Üben fürs Vorstellungsgespräch:Bewerbungsgespräch beim Avatar

Üben fürs Vorstellungsgespräch: Die Personalchefin Frau Wagner ist ein Avatar, der registriert, wie sich ein Bewerber verhält.

Die Personalchefin Frau Wagner ist ein Avatar, der registriert, wie sich ein Bewerber verhält.

(Foto: dfki)
  • Vorstellungsgespräche stellen für die meisten Menschen eine Stresssituation dar.
  • An der Uni Saarbrücken wird ein Computerprogramm entwickelt, mit dem Bewerber die Gespräche mit einem Avatar trainieren können.

Von Ann-Kathrin Hipp

Zitternde Stimme, verlegenes Lächeln, nervöses Zappeln. Für viele Bewerber ist das Vorstellungsgespräch eine Zerreißprobe. Weglaufen können sie in dieser Situation nicht, sie vorher durchspielen allerdings durchaus.

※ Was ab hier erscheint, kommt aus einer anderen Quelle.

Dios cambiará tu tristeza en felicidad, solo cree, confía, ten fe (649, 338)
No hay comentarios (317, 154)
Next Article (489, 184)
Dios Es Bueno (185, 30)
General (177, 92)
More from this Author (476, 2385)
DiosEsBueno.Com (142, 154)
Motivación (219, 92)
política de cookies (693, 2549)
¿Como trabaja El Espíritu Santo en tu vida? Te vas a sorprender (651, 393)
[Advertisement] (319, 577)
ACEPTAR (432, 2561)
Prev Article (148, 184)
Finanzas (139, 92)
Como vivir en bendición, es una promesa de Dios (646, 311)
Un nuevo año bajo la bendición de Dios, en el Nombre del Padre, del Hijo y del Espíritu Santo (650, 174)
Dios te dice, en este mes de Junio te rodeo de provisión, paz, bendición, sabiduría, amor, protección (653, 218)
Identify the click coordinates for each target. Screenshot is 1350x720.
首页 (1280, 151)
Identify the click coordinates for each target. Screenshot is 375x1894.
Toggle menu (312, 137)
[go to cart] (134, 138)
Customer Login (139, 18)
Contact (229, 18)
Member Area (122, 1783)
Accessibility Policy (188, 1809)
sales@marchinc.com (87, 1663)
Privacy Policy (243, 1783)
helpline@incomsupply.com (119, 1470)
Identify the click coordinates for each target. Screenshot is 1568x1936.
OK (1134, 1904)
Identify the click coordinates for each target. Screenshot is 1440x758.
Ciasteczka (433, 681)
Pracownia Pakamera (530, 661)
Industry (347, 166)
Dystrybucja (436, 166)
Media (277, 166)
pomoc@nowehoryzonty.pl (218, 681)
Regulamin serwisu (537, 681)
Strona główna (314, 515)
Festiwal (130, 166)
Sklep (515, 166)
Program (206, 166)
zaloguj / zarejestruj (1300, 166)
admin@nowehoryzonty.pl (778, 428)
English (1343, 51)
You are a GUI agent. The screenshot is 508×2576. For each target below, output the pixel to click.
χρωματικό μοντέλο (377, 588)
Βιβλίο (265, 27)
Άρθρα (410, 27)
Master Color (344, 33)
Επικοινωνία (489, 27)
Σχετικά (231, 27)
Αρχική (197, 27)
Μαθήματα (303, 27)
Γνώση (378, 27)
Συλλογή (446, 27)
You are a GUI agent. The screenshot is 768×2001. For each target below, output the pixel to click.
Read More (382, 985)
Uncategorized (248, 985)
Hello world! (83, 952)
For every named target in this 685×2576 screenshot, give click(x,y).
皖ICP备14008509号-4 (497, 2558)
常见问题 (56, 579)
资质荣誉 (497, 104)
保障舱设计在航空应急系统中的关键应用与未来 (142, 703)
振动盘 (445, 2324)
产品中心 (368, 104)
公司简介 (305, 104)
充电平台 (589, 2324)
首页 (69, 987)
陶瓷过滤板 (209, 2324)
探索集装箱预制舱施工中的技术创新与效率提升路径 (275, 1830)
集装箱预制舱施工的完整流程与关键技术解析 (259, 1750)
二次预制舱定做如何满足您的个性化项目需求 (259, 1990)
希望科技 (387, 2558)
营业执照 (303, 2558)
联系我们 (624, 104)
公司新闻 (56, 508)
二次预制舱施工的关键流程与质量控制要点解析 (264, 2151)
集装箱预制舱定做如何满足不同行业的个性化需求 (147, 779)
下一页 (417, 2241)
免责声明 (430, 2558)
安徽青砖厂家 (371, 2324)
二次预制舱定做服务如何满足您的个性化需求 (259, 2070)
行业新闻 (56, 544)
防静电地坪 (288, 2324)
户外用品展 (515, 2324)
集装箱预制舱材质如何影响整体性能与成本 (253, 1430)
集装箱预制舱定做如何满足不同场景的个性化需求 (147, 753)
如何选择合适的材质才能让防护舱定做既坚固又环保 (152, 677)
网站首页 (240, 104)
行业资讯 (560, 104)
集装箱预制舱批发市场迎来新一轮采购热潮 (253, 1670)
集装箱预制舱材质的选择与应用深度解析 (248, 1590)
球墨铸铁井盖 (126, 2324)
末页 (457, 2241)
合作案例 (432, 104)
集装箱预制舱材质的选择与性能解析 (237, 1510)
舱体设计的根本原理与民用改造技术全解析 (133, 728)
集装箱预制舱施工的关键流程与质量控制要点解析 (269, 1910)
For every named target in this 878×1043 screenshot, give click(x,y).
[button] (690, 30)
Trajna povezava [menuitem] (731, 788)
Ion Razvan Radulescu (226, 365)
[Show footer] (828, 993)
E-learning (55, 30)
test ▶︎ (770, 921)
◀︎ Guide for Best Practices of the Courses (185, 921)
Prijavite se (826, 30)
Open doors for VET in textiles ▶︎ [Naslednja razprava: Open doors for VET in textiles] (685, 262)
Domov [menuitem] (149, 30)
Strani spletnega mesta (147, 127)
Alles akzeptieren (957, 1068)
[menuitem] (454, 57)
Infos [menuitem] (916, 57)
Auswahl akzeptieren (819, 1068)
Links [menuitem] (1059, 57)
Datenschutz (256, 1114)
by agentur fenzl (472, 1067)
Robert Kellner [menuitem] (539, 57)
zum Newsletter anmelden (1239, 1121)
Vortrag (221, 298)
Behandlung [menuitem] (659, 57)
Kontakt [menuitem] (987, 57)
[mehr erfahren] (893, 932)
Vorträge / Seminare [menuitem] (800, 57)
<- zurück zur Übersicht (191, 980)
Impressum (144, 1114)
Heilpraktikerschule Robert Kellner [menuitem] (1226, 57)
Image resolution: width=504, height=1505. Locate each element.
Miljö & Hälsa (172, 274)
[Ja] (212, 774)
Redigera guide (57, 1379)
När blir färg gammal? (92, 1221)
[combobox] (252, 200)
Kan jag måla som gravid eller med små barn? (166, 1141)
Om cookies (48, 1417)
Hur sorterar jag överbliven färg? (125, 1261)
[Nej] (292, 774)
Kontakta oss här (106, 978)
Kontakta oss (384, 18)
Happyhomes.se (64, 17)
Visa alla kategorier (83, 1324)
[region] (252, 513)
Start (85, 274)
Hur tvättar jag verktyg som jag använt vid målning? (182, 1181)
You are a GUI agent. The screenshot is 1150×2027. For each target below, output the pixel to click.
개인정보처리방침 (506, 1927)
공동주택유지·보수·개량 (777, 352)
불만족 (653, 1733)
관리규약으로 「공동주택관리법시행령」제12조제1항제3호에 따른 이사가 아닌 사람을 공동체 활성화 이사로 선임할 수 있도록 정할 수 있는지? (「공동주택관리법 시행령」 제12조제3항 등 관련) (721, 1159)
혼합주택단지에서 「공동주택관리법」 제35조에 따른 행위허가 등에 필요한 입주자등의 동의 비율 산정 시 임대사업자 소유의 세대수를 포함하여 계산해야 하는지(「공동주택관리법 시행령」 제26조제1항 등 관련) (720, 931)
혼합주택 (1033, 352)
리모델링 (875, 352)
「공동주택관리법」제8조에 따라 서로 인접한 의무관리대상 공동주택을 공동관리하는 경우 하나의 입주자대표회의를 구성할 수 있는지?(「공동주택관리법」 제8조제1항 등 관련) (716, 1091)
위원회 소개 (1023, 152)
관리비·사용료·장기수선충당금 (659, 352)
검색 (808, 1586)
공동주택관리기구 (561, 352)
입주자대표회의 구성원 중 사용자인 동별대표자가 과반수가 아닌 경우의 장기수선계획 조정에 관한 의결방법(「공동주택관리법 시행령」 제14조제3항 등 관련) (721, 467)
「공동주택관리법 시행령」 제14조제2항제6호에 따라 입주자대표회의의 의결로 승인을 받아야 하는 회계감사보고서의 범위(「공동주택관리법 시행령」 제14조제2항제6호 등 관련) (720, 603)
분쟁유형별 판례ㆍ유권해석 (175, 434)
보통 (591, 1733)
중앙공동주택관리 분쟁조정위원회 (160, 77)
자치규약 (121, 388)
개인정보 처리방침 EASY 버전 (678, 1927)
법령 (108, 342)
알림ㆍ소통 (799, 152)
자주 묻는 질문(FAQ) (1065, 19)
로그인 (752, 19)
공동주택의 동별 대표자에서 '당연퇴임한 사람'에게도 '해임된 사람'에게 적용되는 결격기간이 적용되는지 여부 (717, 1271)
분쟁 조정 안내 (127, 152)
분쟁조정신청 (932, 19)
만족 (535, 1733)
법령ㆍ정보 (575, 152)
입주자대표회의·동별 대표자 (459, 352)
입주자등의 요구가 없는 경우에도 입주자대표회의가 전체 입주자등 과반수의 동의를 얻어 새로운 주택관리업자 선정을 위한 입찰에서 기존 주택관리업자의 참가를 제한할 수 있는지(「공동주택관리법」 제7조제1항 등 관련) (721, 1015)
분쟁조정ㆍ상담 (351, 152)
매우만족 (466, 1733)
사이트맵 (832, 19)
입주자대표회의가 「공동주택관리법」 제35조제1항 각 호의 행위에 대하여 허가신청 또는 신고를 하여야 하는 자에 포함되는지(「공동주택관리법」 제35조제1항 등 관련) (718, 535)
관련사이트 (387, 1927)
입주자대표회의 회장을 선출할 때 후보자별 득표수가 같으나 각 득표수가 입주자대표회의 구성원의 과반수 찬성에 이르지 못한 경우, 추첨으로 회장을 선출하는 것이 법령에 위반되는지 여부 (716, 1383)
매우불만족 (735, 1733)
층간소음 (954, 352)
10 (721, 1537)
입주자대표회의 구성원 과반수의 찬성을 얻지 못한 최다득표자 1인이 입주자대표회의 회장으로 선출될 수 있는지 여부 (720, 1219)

An der Universität Saarbrücken haben Psychologen und Informatiker ein Programm für Jugendliche entwickelt, mit dem sie Bewerbungsgespräche interaktiv trainieren können. Der Personalchef ist dabei ein Avatar, also ein virtueller Mensch. Er kann je nach Einstellung männlich oder weiblich sein, dominant oder unterstützend.

In drei Phasen trainiert der Bewerber Kommunikation

Frau Wagner ist ein solcher Avatar. Wie einem etwas ungelenken Computerspiel entsprungen, sitzt sie hinter ihrem Schreibtisch, vor sich ein Notebook, eine Kaffeetasse, ein Zettel und ein Stift. Sie trägt eine weiße Bluse und Jeans und schaut ihr Gegenüber mit tiefblauen Augen freundlich an.

In drei Phasen soll der Bewerber nun mit ihr vor allem die nonverbale Kommunikation trainieren - zunächst das Kennenlernen, dann die Vorstellung der Firma und zuletzt ein Gespräch über Stärken und Schwächen.

Wichtig ist dabei nicht etwa, was der Bewerber sagt, sondern wie er es sagt. Hat er ein Lächeln auf den Lippen? Stellt er Augenkontakt her? Hält er sich gerade oder krumm? All das zeichnet eine Kamera auf. Und der Avatar reagiert darauf, stellt Fragen und gibt dem Bewerber am Ende ein Feedback - ganz wie in einem realen Bewerbungsgespräch.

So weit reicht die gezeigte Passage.